- Text excerpt
Youngstown officials and staff gathered at their normal meeting place at the village office on Aug. 5 where they chose to accept a request from Youngstown’s four graduates to allow usage of the green space near the recreation centre and skating rink to the west for their graduation.
Due to COVID-19, graduations across the country have been postponed or even cancelled because of the strict prevention guidelines set out by the government.
It was also asked that the village open the curling rink restrooms which they were happy to donate for zero cost.
The grad will take place at the end of August.
Water park work
Mayor Robert Blagen asked Public Works Foreman James Mably if anything could be done for the water park as one of the pieces of equipment produces a large amount of water.
He suggested the village should look at buying one that produces a fine spray which will help significantly with the water bill.
“I think the kids would enjoy it and get more use out of it,” said Mayor Blagen.
Chief Administrative Officer (CAO) Emma Garlock mentioned it may be worthwhile to contact Special Areas’ specialist, John Armstrong about this as he has experience finding and installing quality water park pieces.

- Data excerpt
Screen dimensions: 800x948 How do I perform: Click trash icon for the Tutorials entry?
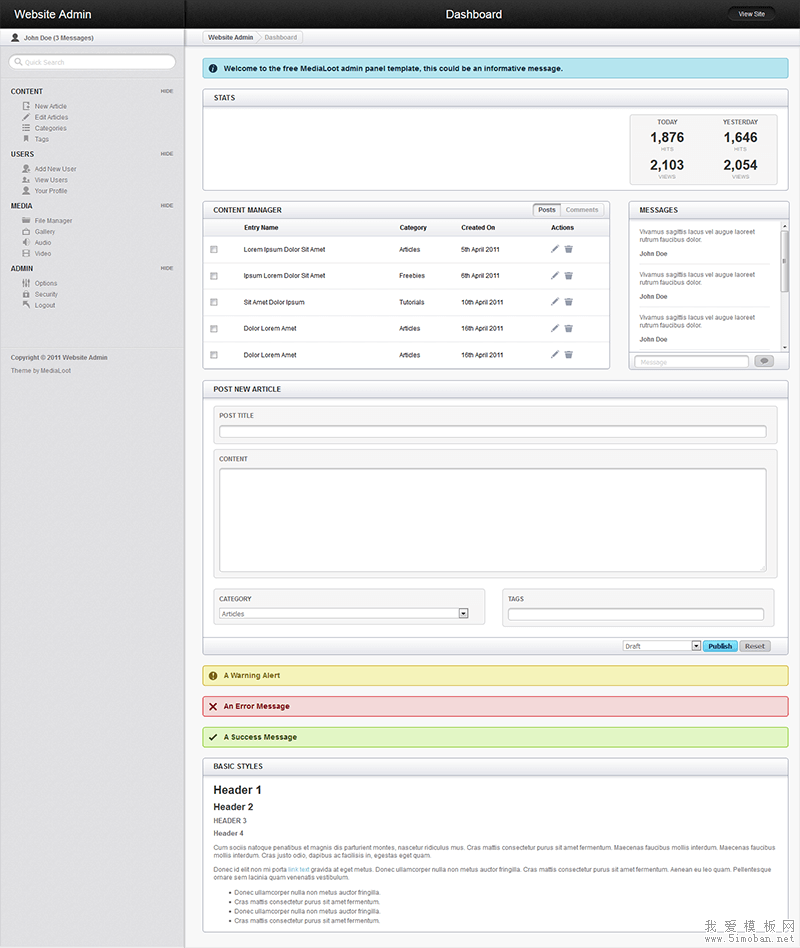568,302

- Action item
Retype the Youngstown village meeting report in full, word for word. The material that comes after the text is not needed here.

- Problem solution
Youngstown officials and staff gathered at their normal meeting place at the village office on Aug. 5 where they chose to accept a request from Youngstown’s four graduates to allow usage of the green space near the recreation centre and skating rink to the west for their graduation.
Due to COVID-19, graduations across the country have been postponed or even cancelled because of the strict prevention guidelines set out by the government.
It was also asked that the village open the curling rink restrooms which they were happy to donate for zero cost.
The grad will take place at the end of August.
Water park work
Mayor Robert Blagen asked Public Works Foreman James Mably if anything could be done for the water park as one of the pieces of equipment produces a large amount of water.
He suggested the village should look at buying one that produces a fine spray which will help significantly with the water bill.
“I think the kids would enjoy it and get more use out of it,” said Mayor Blagen.
Chief Administrative Officer (CAO) Emma Garlock mentioned it may be worthwhile to contact Special Areas’ specialist, John Armstrong about this as he has experience finding and installing quality water park pieces.